Jak radzą sobie firmy zagranicą
Szeroki wybór mają właściciele spółek, którzy nie chcą już dłużej zmagać się z upierdliwością urzędu skarbowego w Polsce. Dla jednych z nich jedynym wyborem jest rejestracja spółki Malta. Ucieczka na wyspę nie oznacza dla nich jednakże zakończenia działalności na polskim rynku. Wręcz przeciwnie dzięki takim przeksięgowaniom mogą oni z jeszcze większą siłą rozwijać się w naszym kraju. Dużo z nas zastanowi się, na czym taki zabieg ma polegać? Chodzi tu przede wszystkim o unikanie wysokich podatków oraz łatwiejszy kontakt z urzędnikami. Na Malcie własną działalność gospodarczą można zarejestrować w zaledwie kilka minut, w Polsce zaś taka sama czynność trwałaby kilka dni. Petent odsyłany jest bowiem od okienka do okienka. Czasem okazuje się, że po określone dokumenty musi jechać na koniec miasta. Na Malcie wszystko odbywa się w jednym miejscu, a ciekawostką jest fakt, że takiej rejestracji można dokonać również za pośrednictwem internetu, z czego korzystają polscy obywatele.

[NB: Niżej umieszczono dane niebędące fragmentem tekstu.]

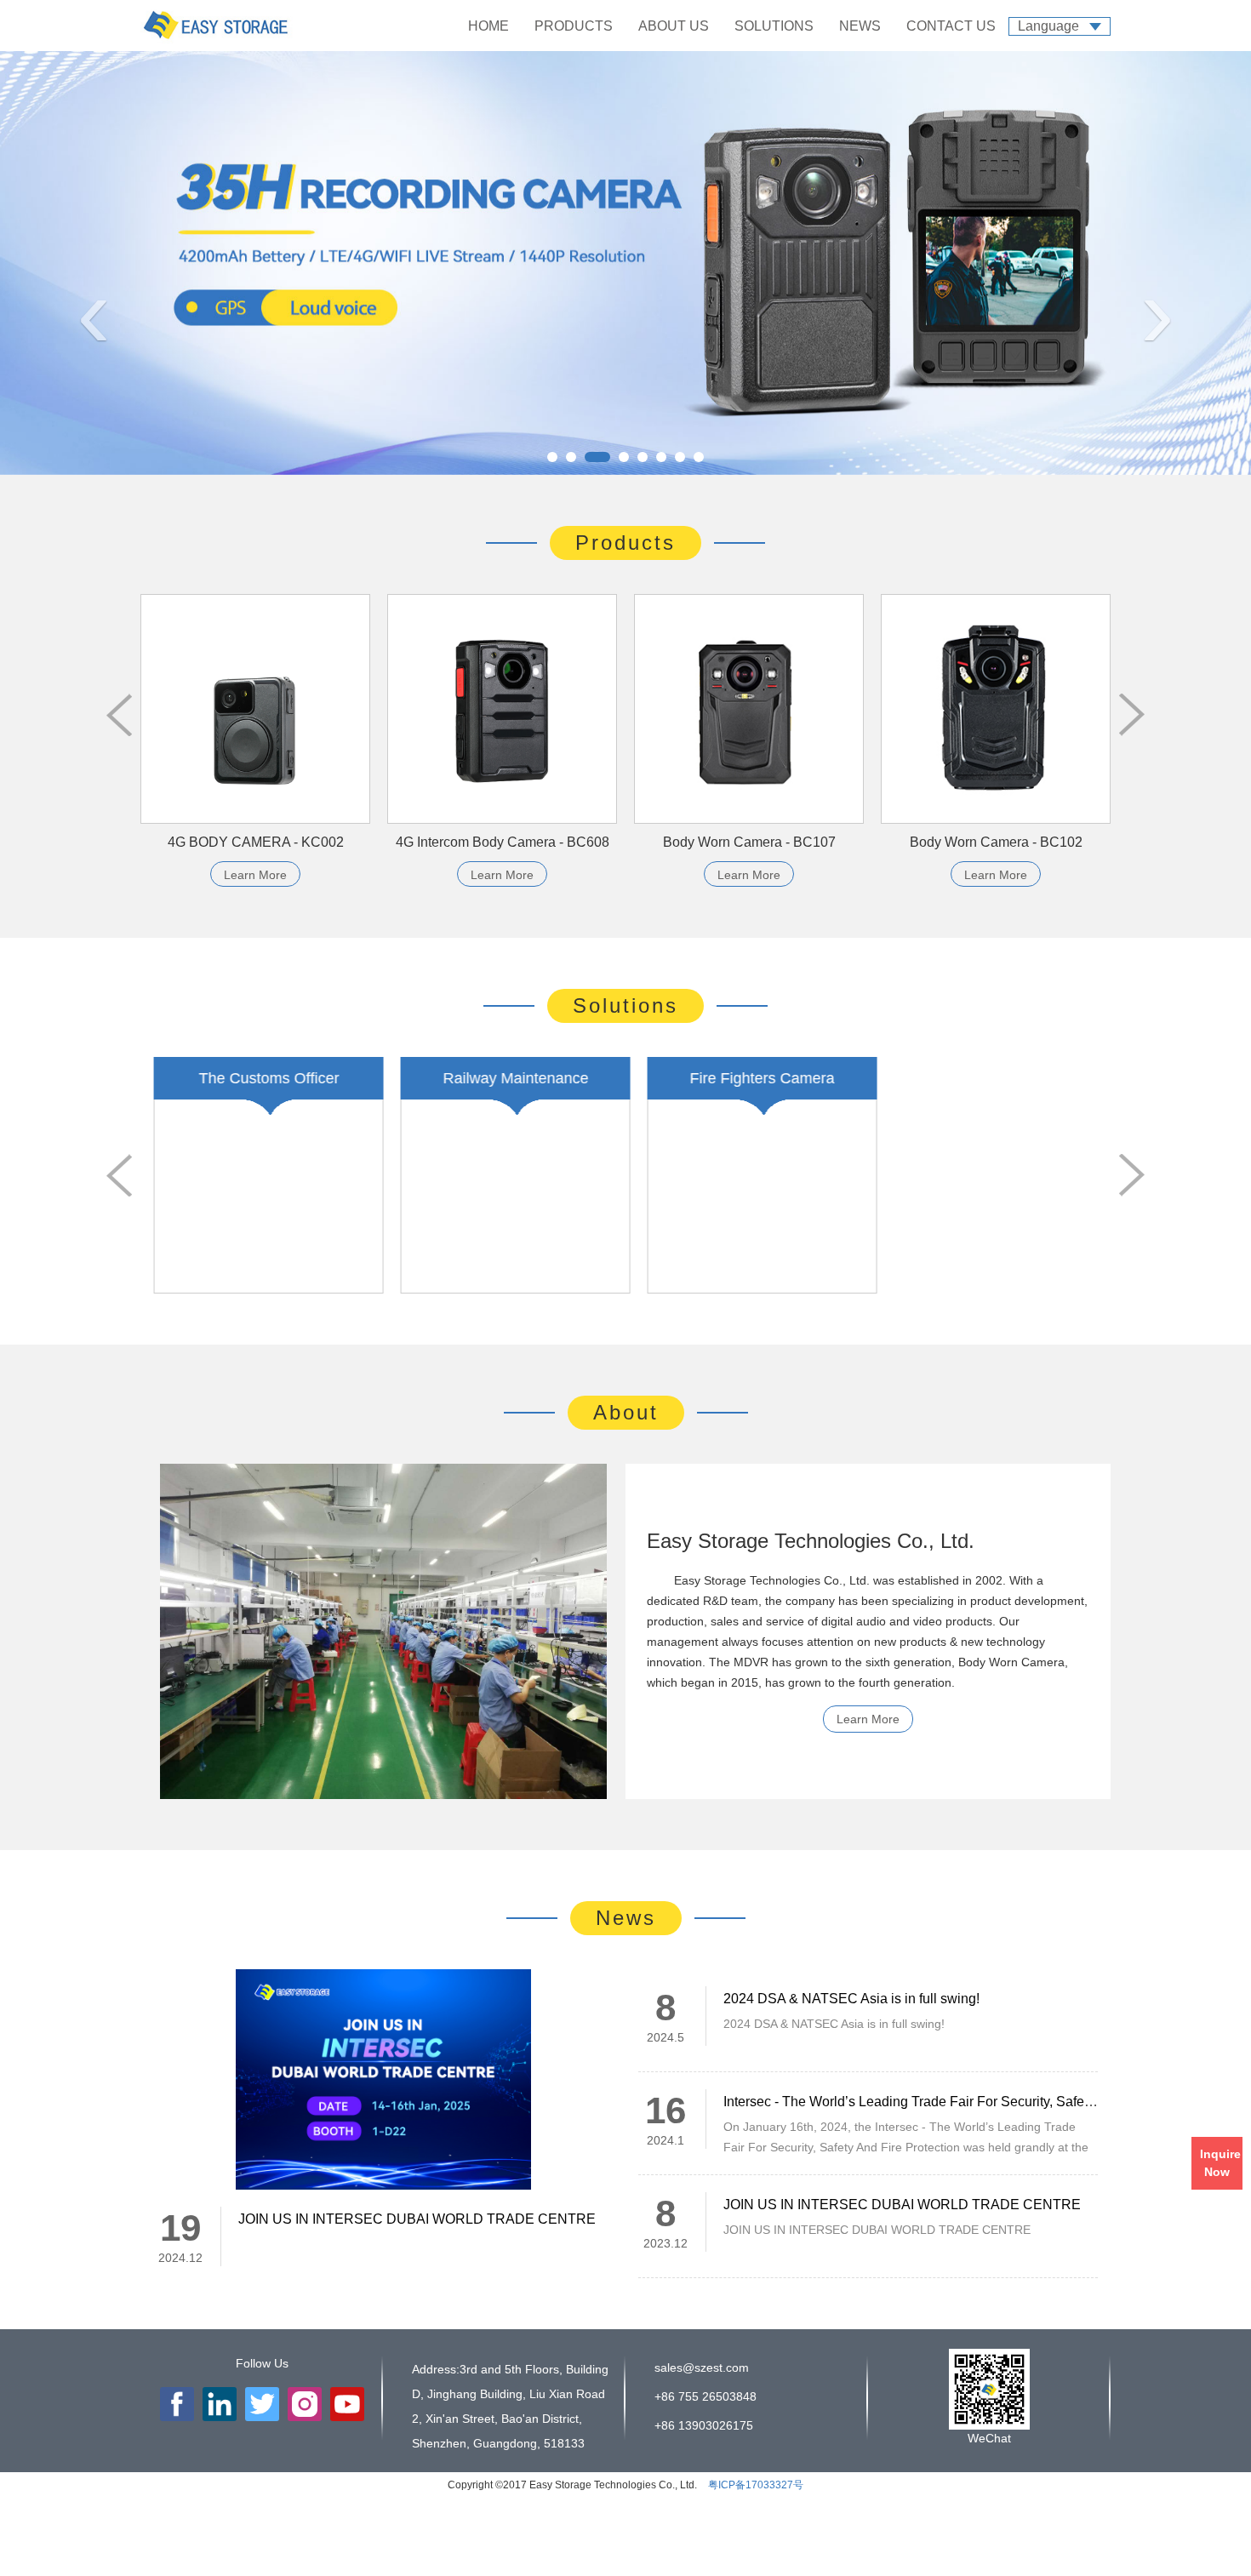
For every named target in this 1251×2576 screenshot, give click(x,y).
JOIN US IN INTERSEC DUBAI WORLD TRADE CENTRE (417, 2219)
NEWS (860, 26)
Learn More (255, 875)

Podobnie wygląda rejestracja spółki Seszele. Różnice pomiędzy tymi miejscami są faktycznie niewielkie. Bez wątpienia obowiązują tam różne kwoty opodatkowania, a poza tym trzeba spełniać inne normy dotyczące rejestracji. Właściciele spółek, które zarejestrowane są w Seszelach lub na Malcie w rzeczywistości nie prowadzą tam żadnej działalności. Tam odnajduje się jedynie siedziba ich firmy i wobec tego pod względem podatków odpowiadają pod urzędami maltańskimi i seszelskimi, i z tymi krajami się rozliczają z dochodów.